Your answer is the lines below, exactly, from the one that contains "Choose the Eraser tool" through the one that contains "Given: Click inside the browser address bar", both included.

((

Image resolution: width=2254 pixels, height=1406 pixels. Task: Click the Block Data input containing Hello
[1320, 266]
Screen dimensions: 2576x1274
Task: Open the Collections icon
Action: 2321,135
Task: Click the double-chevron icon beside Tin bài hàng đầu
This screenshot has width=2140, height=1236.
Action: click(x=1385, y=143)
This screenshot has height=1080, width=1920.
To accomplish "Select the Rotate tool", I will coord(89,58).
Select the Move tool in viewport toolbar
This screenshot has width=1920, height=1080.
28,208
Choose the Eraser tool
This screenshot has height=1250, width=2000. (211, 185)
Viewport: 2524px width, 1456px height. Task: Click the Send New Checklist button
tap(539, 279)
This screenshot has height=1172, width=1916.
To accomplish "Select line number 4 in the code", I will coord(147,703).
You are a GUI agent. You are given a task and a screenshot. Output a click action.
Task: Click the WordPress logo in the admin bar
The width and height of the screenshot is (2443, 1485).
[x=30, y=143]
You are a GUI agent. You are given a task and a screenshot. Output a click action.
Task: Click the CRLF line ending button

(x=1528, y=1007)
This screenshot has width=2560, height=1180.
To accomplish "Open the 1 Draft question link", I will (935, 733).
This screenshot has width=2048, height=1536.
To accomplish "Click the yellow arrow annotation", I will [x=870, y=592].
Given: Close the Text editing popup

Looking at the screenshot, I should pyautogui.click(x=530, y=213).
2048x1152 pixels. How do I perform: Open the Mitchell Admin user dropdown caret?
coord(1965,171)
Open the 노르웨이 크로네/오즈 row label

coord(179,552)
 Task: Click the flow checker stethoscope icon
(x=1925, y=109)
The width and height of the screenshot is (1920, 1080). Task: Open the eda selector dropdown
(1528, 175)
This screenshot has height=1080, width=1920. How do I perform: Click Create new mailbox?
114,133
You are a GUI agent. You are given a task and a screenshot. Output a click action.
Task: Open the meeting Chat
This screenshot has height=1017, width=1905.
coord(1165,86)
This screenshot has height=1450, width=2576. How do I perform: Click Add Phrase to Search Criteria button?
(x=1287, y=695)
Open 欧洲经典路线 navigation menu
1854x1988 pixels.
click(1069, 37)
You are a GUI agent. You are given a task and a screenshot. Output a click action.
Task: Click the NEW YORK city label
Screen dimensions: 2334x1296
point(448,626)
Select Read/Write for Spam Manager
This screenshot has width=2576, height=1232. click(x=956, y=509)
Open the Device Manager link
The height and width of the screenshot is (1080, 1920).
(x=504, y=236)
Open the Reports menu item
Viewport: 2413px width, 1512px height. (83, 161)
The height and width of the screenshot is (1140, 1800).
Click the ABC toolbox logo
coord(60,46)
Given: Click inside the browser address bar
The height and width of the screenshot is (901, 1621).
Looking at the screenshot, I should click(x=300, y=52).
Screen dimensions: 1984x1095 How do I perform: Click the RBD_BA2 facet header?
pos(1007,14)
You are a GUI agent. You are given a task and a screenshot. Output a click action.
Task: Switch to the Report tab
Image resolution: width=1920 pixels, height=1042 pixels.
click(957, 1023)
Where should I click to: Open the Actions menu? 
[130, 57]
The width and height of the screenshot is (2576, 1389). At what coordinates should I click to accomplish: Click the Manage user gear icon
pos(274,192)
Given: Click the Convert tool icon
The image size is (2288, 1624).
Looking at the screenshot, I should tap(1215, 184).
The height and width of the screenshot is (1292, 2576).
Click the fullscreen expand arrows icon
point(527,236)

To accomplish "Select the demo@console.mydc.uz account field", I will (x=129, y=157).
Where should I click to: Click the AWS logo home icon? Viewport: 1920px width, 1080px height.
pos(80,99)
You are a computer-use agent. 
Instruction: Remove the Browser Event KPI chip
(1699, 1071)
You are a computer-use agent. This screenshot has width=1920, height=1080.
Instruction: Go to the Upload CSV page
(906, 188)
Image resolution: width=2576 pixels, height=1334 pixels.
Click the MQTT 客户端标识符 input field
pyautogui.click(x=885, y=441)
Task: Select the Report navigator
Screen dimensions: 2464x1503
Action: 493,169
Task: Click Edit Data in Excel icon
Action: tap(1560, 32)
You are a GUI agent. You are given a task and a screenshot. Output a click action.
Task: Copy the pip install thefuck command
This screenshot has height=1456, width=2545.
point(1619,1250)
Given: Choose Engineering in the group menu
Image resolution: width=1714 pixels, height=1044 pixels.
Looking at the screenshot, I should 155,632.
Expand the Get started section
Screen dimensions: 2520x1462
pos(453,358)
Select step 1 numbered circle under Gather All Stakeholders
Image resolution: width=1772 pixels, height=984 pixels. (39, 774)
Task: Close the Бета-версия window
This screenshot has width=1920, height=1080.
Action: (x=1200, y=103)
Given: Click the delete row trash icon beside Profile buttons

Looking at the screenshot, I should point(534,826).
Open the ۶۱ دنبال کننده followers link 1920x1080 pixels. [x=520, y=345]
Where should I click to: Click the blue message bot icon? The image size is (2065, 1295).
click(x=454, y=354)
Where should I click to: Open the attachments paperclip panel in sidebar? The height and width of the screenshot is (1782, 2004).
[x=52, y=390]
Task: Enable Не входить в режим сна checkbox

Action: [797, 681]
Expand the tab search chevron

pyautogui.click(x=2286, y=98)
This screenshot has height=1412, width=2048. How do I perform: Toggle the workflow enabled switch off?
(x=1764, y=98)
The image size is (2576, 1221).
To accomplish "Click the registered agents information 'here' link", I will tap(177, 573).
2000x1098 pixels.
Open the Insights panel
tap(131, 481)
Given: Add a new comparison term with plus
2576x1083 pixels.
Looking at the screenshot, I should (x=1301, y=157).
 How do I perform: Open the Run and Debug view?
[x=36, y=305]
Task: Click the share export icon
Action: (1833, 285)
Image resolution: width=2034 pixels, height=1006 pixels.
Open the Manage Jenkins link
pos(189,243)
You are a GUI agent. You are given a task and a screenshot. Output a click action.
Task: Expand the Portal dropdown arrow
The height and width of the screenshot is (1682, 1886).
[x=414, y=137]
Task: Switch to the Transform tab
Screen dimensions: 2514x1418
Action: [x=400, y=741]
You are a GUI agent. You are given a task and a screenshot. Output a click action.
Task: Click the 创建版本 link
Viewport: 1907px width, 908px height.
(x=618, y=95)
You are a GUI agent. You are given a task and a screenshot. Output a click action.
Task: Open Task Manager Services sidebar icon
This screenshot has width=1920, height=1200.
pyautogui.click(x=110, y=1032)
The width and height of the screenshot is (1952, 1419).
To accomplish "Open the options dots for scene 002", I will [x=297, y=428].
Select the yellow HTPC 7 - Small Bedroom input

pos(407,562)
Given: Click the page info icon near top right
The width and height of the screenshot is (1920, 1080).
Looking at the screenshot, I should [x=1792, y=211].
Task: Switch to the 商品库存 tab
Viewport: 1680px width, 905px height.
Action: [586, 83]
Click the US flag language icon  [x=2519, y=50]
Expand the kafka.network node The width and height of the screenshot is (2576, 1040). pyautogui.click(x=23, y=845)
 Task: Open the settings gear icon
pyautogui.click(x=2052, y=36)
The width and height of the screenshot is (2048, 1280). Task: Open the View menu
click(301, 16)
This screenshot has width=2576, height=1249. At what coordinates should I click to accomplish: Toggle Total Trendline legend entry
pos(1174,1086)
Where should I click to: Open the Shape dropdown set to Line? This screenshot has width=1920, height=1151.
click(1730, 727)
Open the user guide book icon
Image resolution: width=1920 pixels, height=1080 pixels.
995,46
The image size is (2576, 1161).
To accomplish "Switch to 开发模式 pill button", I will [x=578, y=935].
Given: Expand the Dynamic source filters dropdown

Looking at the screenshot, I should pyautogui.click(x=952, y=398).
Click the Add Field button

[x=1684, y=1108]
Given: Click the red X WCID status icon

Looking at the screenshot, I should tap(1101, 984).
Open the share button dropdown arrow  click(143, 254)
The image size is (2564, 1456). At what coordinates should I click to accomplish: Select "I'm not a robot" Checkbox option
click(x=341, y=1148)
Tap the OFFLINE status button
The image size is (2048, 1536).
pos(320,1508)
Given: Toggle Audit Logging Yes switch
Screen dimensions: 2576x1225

))

Solved exercise:
Choose the Eraser tool
This screenshot has height=1250, width=2000. (211, 185)
Viewport: 2524px width, 1456px height. Task: Click the Send New Checklist button
tap(539, 279)
This screenshot has height=1172, width=1916.
To accomplish "Select line number 4 in the code", I will coord(147,703).
You are a GUI agent. You are given a task and a screenshot. Output a click action.
Task: Click the WordPress logo in the admin bar
The width and height of the screenshot is (2443, 1485).
[x=30, y=143]
You are a GUI agent. You are given a task and a screenshot. Output a click action.
Task: Click the CRLF line ending button

(x=1528, y=1007)
This screenshot has width=2560, height=1180.
To accomplish "Open the 1 Draft question link", I will (935, 733).
This screenshot has width=2048, height=1536.
To accomplish "Click the yellow arrow annotation", I will [x=870, y=592].
Given: Close the Text editing popup

Looking at the screenshot, I should pyautogui.click(x=530, y=213).
2048x1152 pixels. How do I perform: Open the Mitchell Admin user dropdown caret?
coord(1965,171)
Open the 노르웨이 크로네/오즈 row label

coord(179,552)
 Task: Click the flow checker stethoscope icon
(x=1925, y=109)
The width and height of the screenshot is (1920, 1080). Task: Open the eda selector dropdown
(1528, 175)
This screenshot has height=1080, width=1920. How do I perform: Click Create new mailbox?
114,133
You are a GUI agent. You are given a task and a screenshot. Output a click action.
Task: Open the meeting Chat
This screenshot has height=1017, width=1905.
coord(1165,86)
This screenshot has height=1450, width=2576. How do I perform: Click Add Phrase to Search Criteria button?
(x=1287, y=695)
Open 欧洲经典路线 navigation menu
1854x1988 pixels.
click(1069, 37)
You are a GUI agent. You are given a task and a screenshot. Output a click action.
Task: Click the NEW YORK city label
Screen dimensions: 2334x1296
point(448,626)
Select Read/Write for Spam Manager
This screenshot has width=2576, height=1232. click(x=956, y=509)
Open the Device Manager link
The height and width of the screenshot is (1080, 1920).
(x=504, y=236)
Open the Reports menu item
Viewport: 2413px width, 1512px height. (83, 161)
The height and width of the screenshot is (1140, 1800).
Click the ABC toolbox logo
coord(60,46)
Given: Click inside the browser address bar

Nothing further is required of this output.